Yorkshire Bank group returns to statutory loss

Yorkshire Bank’s parent, the Clydesdale and Yorkshire Banking Group (CYBG), has made a statutory loss of £95m during the first six months of the current financial years as legacy conduct issues marred an improvement in performance.

Reporting on the six months ended 31 March 2018, the bank booked £220m in conduct charges as an exceptional item in the six months to March. This meant that despite a 28% increase in its underlying profits, to £158m, it recorded a statutory pre-tax loss of £95m.

Within the period, CYBG also spent £33m on business restructuring and ‘similar expenses.’ Its overall net income rose 4% to £426m during the period.

This comes after last November reporting figures which saw CYBG deliver its first annual statutory profit in more than five years.

David Duffy, CEO, has said the bank is seeing “strong progress” in delivering its strategy in building a bank for the future which is underpinned by digital transformation.

He said: “In the first half of 2018, we have continued to make good progress in delivering our strategic priorities and developing CYBG as the leading alternative to the UK’s big banks.

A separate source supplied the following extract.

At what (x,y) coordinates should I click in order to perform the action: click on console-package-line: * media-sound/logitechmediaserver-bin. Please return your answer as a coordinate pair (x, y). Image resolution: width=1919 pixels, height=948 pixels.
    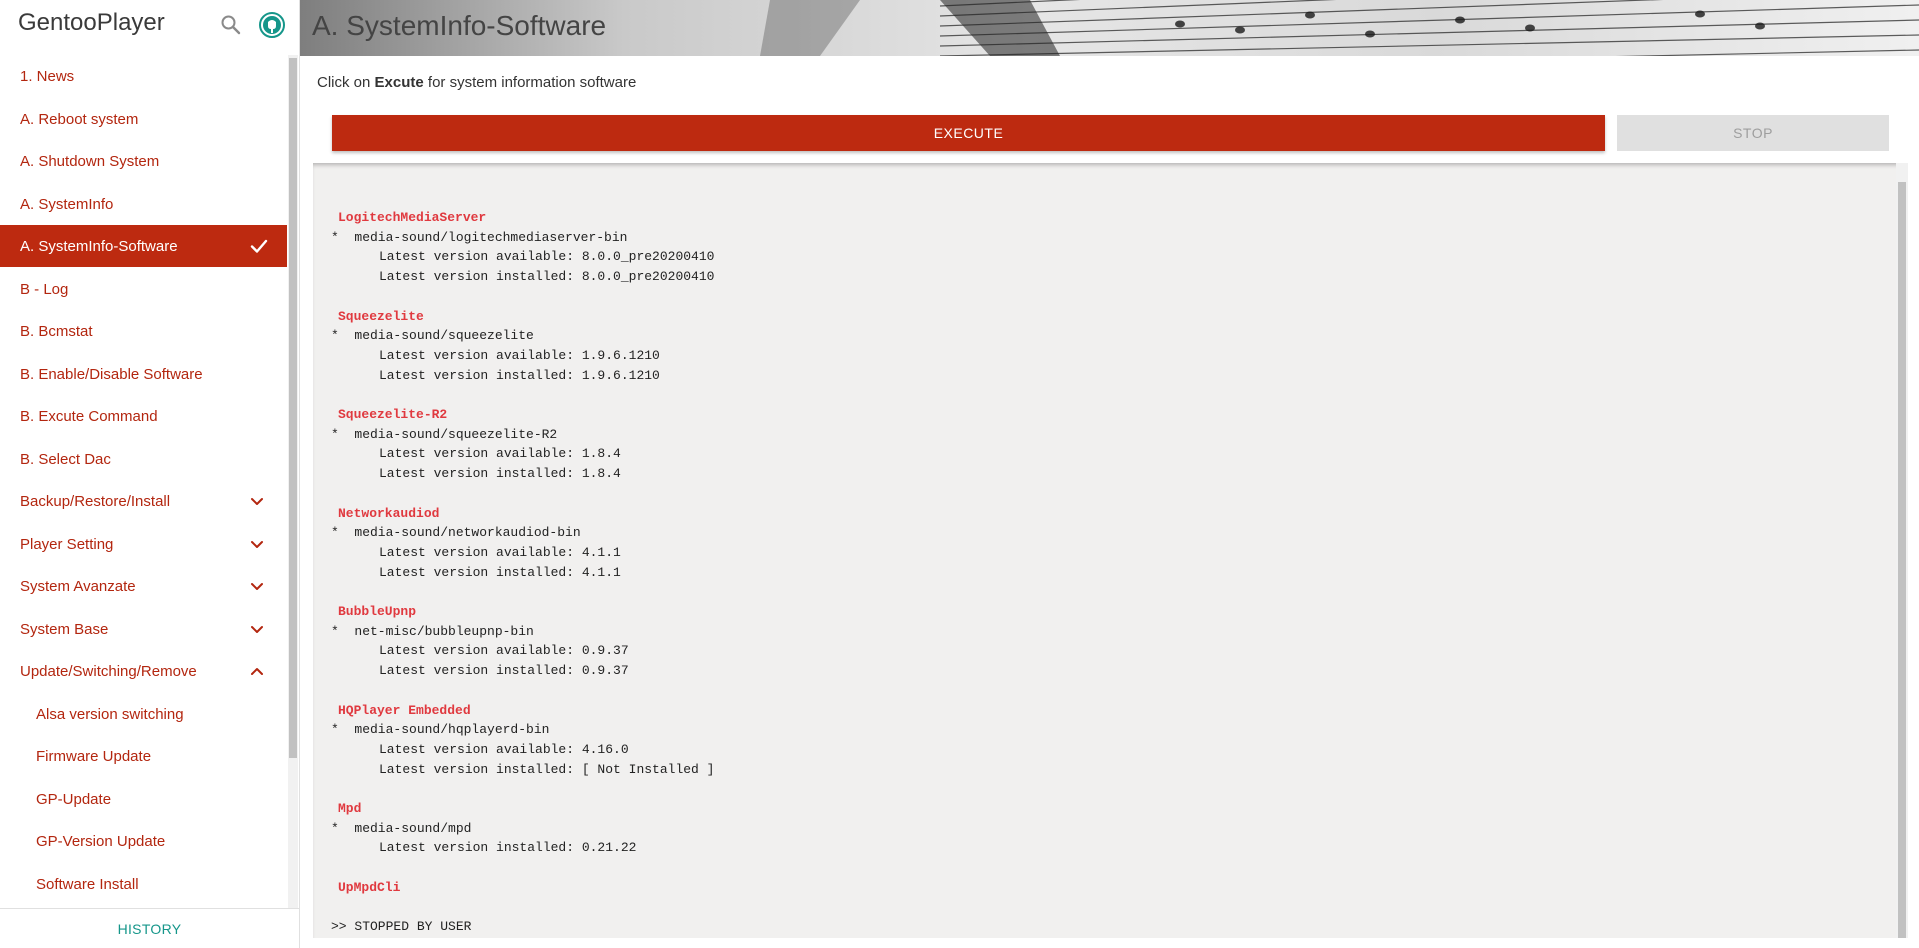
    Looking at the image, I should click on (480, 237).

In a competitive market, we have significantly increased underlying profit, up 28% to £158m, while achieving 5% annualised lending growth across both mortgages and SMEs.”

The bank has seen a growth in mortgage lending – up 6% to £24bn; as well as a growth in SME lending, which was up 5% to £7bn during the period.

Just last month, CYBG announced it was to put a further £350m into its PPI claims budget to close final cases and deal with an expected 110,000 complaints before August 2019. This includes £88m for the costs required to close-out the final cases investigated as part of the Group’s completed remediation programme, £186m for around 110,000 additional customer initiated complaints received before the August 2019 time frame and £76m administration costs.  

The bank is looking to still reduce underlying costs. During H1 2018, CYBG’s costs dropped to £323m; down from £327m in 2016 and a large reduction since H2 2016, which saw the bank report £376m in underlying costs.